It helped further distinguishing activations from one another via SP. At one point I needed clear cut motor commands for the HTM agent I worked on which took layer activation as input.
Ah of course, yes. I almost forgot SPs/regions combine lower-level regions together. There should still be reduction though?
Another thought : I think there is more to what I am after than just Calvin grids. I saw them as a mean (and it seemed like a pretty good one at that) to achieve stability somewhere. But the core idea is mostly the coercion derived from it.

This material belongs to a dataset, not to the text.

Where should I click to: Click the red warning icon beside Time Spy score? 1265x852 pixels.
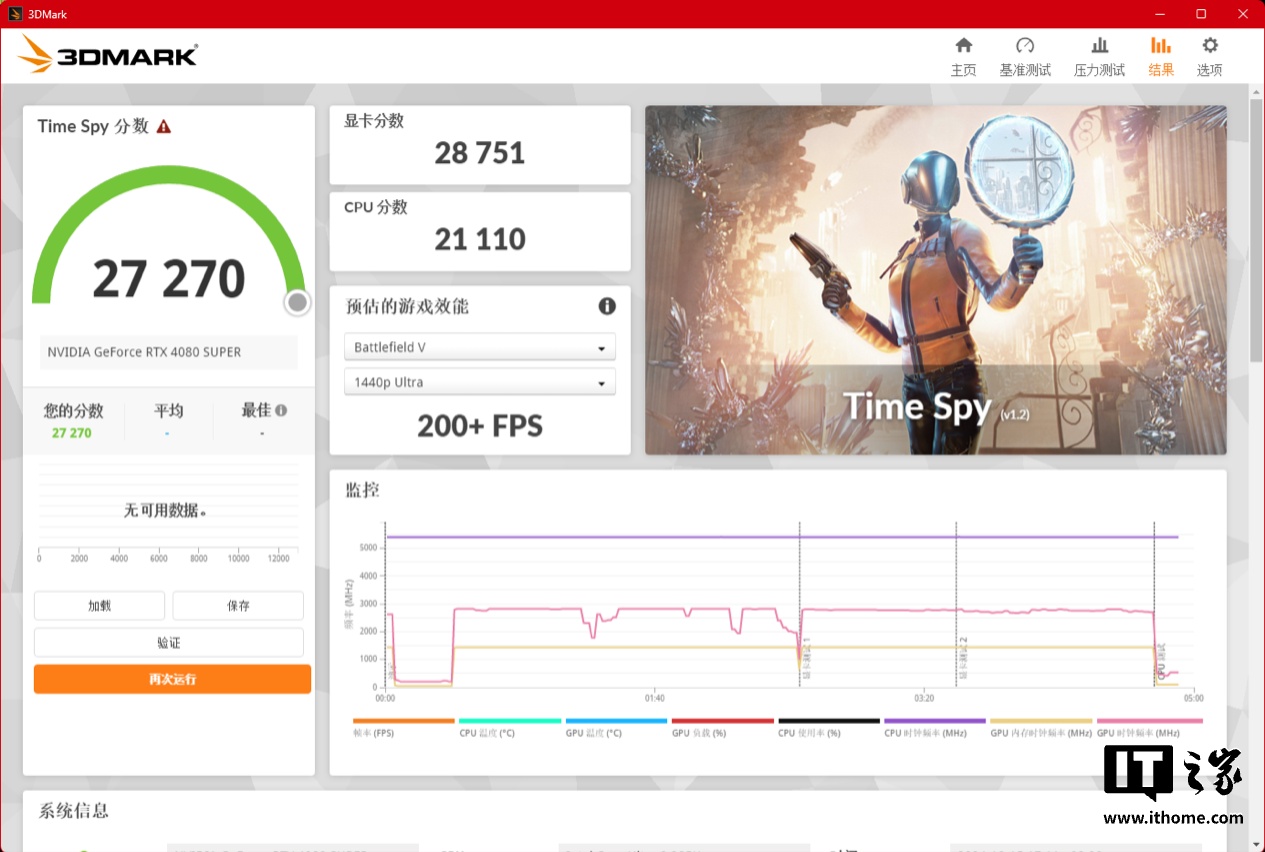click(x=164, y=127)
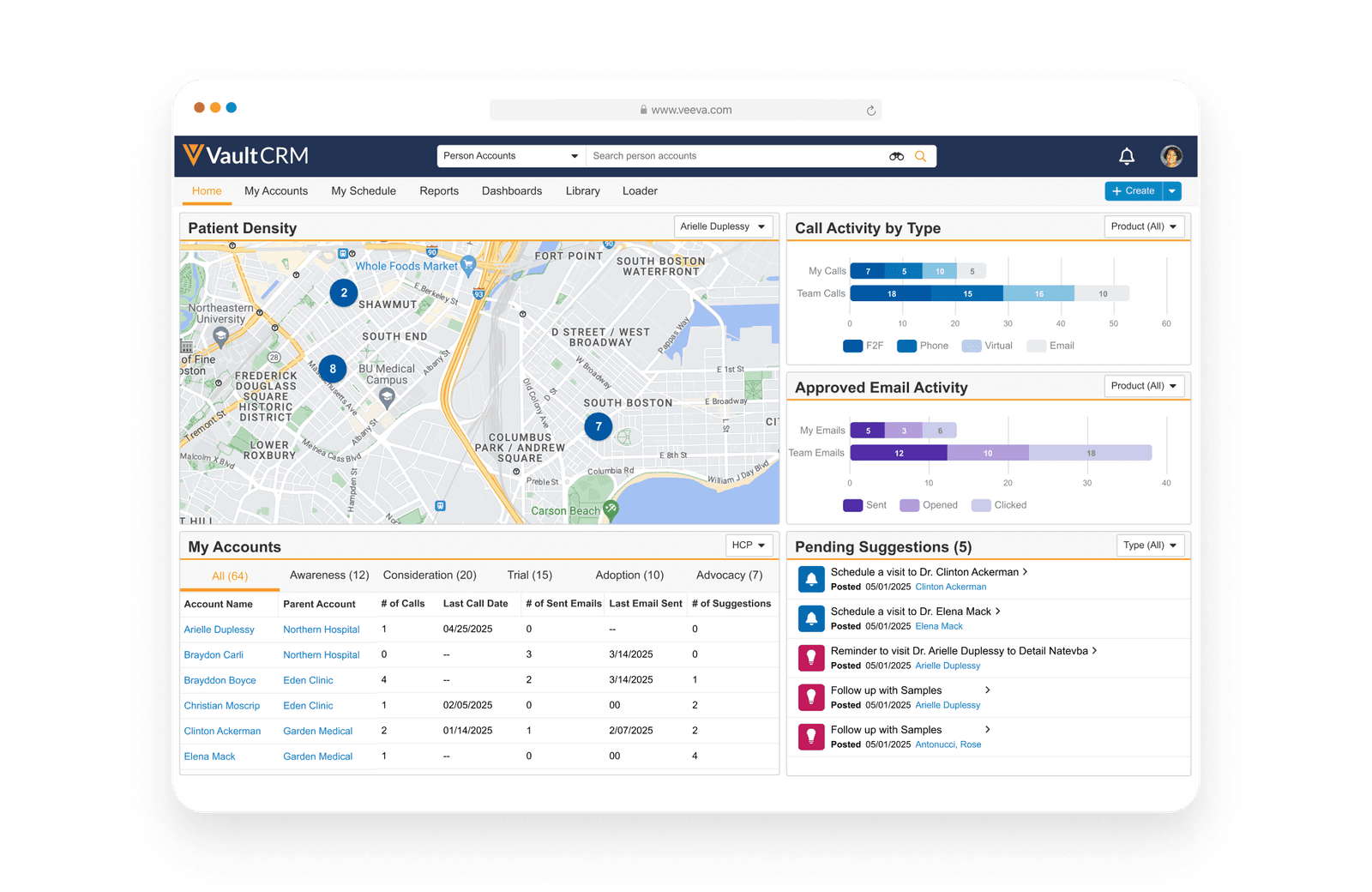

Pardon my brainstorming here :
So the griddy ‘boss’ is in essence situated on a layer towering the messy bits, as hinted by @sunguralikaan. The coercion it provides is in deciding that his dominion shall learn without a revolution. Because the boss layer output is itself part of what “the messy bits” process. Such that… when it refuses to change, they need to work out a “meaning” (learn towards prediction) from other clues, without any change in its own signal… thus increasing the chance that they’ll indeed wire on pertinent t-1 channels if processing a temporal sequence. All such context shall be indifferently available for distal wiring.
In turn, it sends basal input to higher module “messy bits”, and send apical feedback to lower-module “boss”.
I’m throwing this out there, might muddy the waters, but it was inspired by bits of what I’m reading here; ignore it if it doesn’t make sense .
In our hierarchy that we seem to be converging on here, where it’s semi-stable from top-down (with occasional variances in the lower level), might then lead to creativity and abstract thought be a top-down, pyramid-like activation that propagates down the connected structures, activating a higher-than-normal amount of those interconnected neurons, which in turn send their signals out.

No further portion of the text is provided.